Trouver une place (pour se garer), faire un créneau (et tester son habileté à la manœuvre), se racheter une conduite (et plaire aux piétons)… Pour qui roule Nathalie Kosciusko-Morizet, à quoi carbure-t-elle (ou son petit bolide politique) ? Et, est-ce que sa visibilité de face, avec quand même un œil dans le rétroviseur, est suffisante pour la mener à bon port ou droit dans le mur ? On peut broder longtemps et sans trop se fatiguer, avouons-le, sur la photographie de NKM en «driveuse» chic. Elle a appris, par une dépêche de l'AFP, que Nicolas Sarkozy la virait du poste de numéro 2 du parti Les Républicains (LR) pour cause de non-orthodoxie de la ligne de, hum, conduite sur le «ni-ni» aux régionales qu'elle n'a cessé, la veille, de vilipender sur différents plateaux télé. On notera qu'elle ne vient pas en taxi, ni à vélo au bureau politique de son parti, et que celle qui briguait la mairie de Paris en 2014 assurant dans une interview à Elle qu'elle prenait souvent le métro, «un lieu de charme, à la fois anonyme et familier» où elle avait des «moments de grâce», tient elle même le volant pour venir se faire arracher ses galons par l'homme qui fut un temps son mentor et fan. Les gazettes sont pleines d'anecdotes sur le couple NKM-Sarkozy. Comment ces anciens complices qui se recouvraient mutuellement d'adjectifs onctueux, appâtés par leurs talents respectifs, ont fini par littéralement ne plus pouvoir se supporter. Le Canard enchaîné rapporte, par exemple, que NKM aurait déclaré : «Comme homme politique, Sarko est formidable, mais comme homme tout court, il est pathétique.» Et, toujours selon le Canard, lui aurait affirmé : «En la nommant numéro 2, je pensais qu'elle me ramènerait les modérés. Que dalle ! Elle ne me ramène que des emmerdes.»

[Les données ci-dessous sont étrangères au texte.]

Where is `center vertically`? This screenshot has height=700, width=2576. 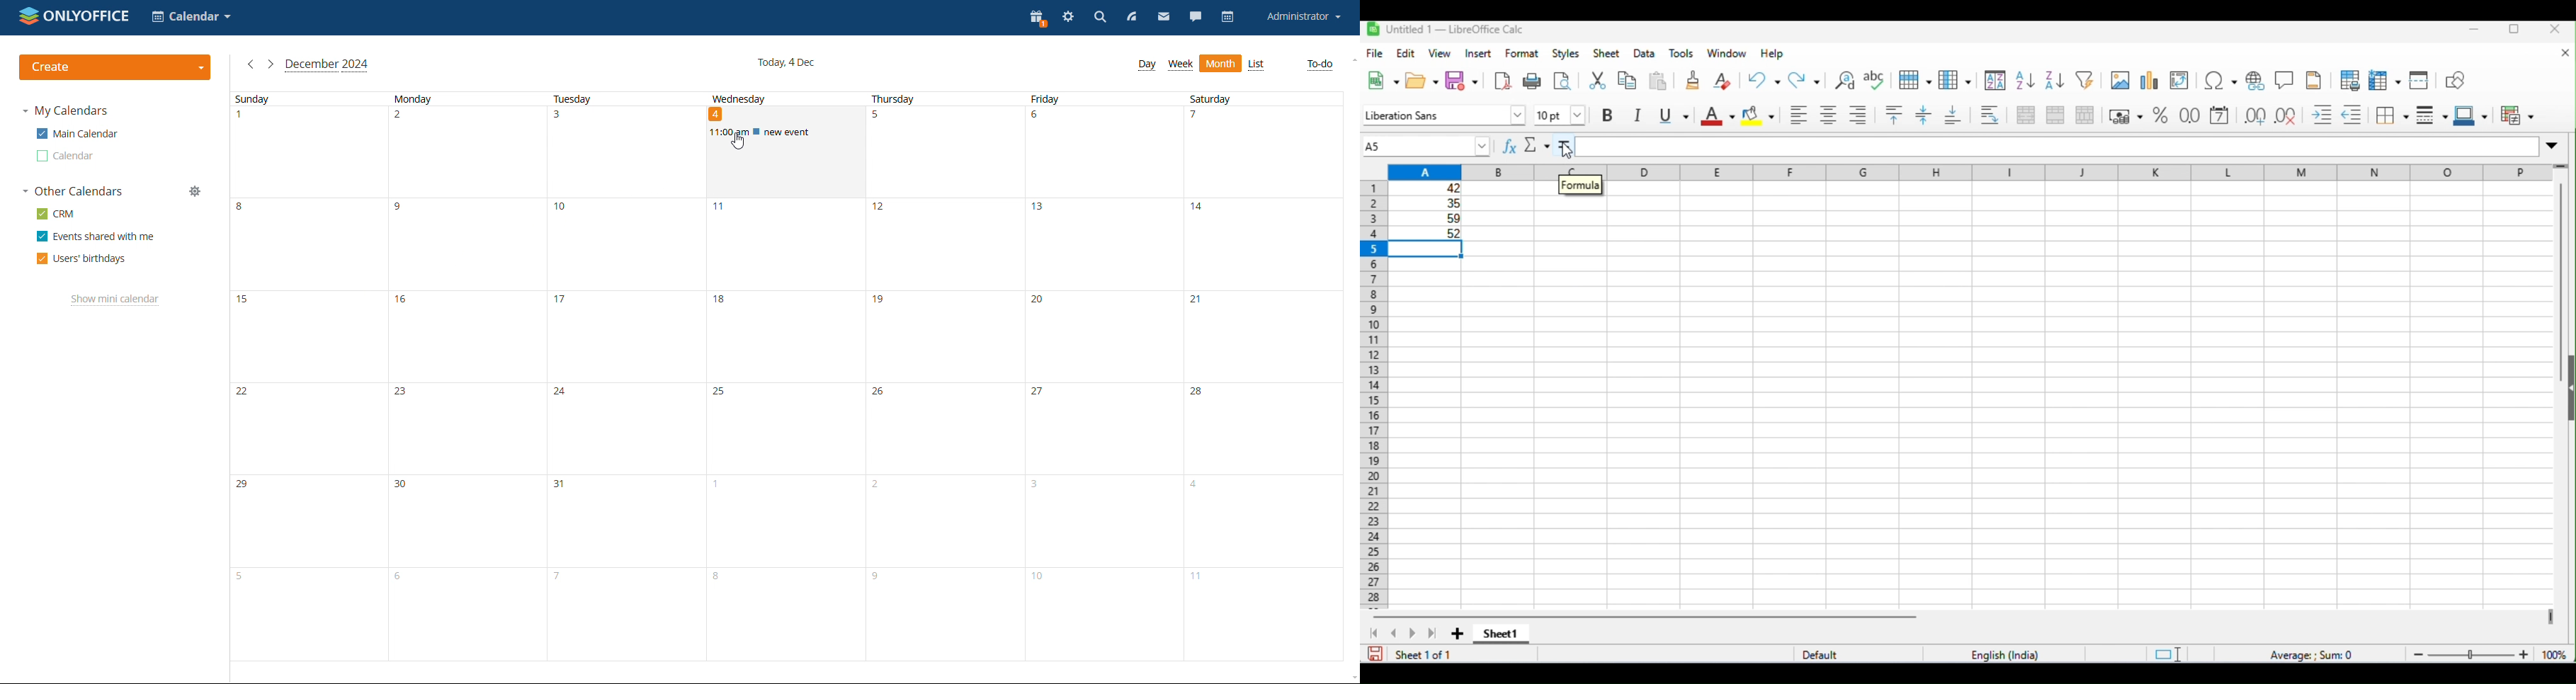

Est-ce qu'elle a seulement dormi ? Coiffée, maquillée, le trait de rouge à lèvres couleur sang, vêtue sobrement de teintes sombres, l'image du brin de femme indépendante qui se déplace toute seule, sans aide de camp, conseillers en com planqués sur le siège arrière, vient habilement souligner ce chemin de solitude qu'elle décide de tracer en disant ses quatre vérités au leader LR qui n'avait rien trouvé de mieux, en pleine soirée électorale à enjeux, que d'assister au Parc des princes au match de foot Lyon-PSG. «Penser que le parti se renforce en s'épurant, c'est une vieille idée stalinienne», a-t-elle balancé en guise de commentaire à sa mise sur la touche au profit de Laurent Wauquiez.
En juillet 2012, en lançant son mouvement La France droite, elle dit : «Je me déclare totalement sarkozyste.» On est alors à quelques semaines de l'échec du président sortant à arracher des urnes un second mandat. NKM a été pendant des mois porte-parole censément moderne d'une campagne réactionnaire guidée par Patrick Buisson, et elle a donc eu tout loisir d'avaler des couleuvres en continuant de garder le sourire. Elle cultive son style tout en tension et nonchalance. On l'avait vue, en 2009, poser enceinte, allongée au milieu des feuilles mortes du ministère de l'Environnement comme un personnage de jeune fille anglaise dans un tableau romantique vaguement kitch. On la retrouvait trois ans plus tard, adossée contre un mur, fumant une clope avec trois SDF polonais. Une touche d'artificialité entache systématiquement toutes ces prestations iconographiques où on serait tenté de dire qu'elle joue faux, ou mal, qu'elle fait visiblement semblant d'être à l'aise, de même qu'ici elle s'en fiche moins qu'elle voudrait bien le faire croire. Le combat tactique incessant accroché à une rhétorique de conviction, les alliances et les ruptures, la navigation à vue et le flair arriviste fatigue tout le monde. Et pourtant, lâchant les freins comme on lâche les chiens, son embardée dimanche soir avait un panache exceptionnellement réjouissant.